In the text on pharmacists and dental health, turn the paragraph beginning "Medications can impact on oral health" into a short list of the ways medications can affect oral health.

━━━━━ Supplied passage ━━━━━

Pharmacists are a great resource for people when they have a question about dental health, and can advise on minor annoyances that can be treated simply, or larger issues that require a referral to a dentist.
An area that many of our patients don’t consider is how their medications impact on their oral and dental health. Pharmacists can proactively assist with oral health by making people aware of these impacts, and ensuring that the advice they give is up to date with current evidence.
Medications can impact on oral health by reducing saliva production, directly impacting on dentine formation, altering gum tissue growth, altering the immune response, or changing bone metabolism.
At the same time, oral health can impact on the way medications are absorbed or consumed. For instance, buccally absorbed medications may be delayed by poor saliva production or cause discomfort to damaged teeth and infected gums.

━━━━━ Given material ━━━━━

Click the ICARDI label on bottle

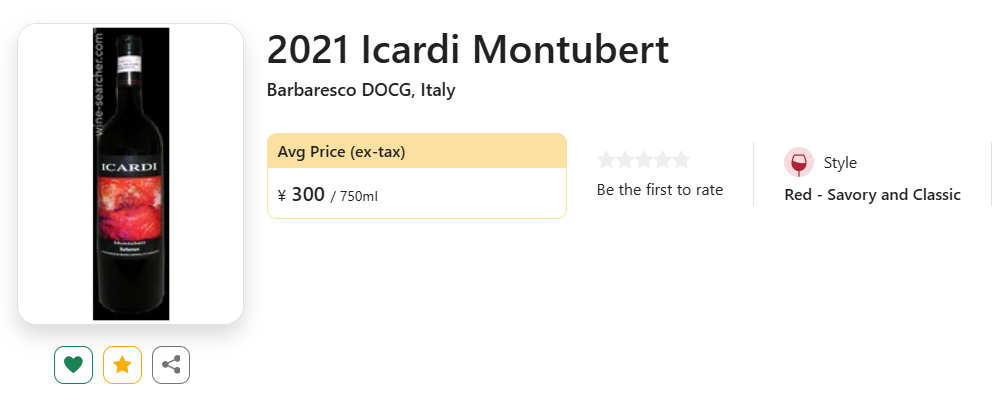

━━━━━

Result >>
Medications can affect oral health by:
- reducing saliva production
- directly affecting dentine formation
- altering gum tissue growth
- altering the immune response
- changing bone metabolism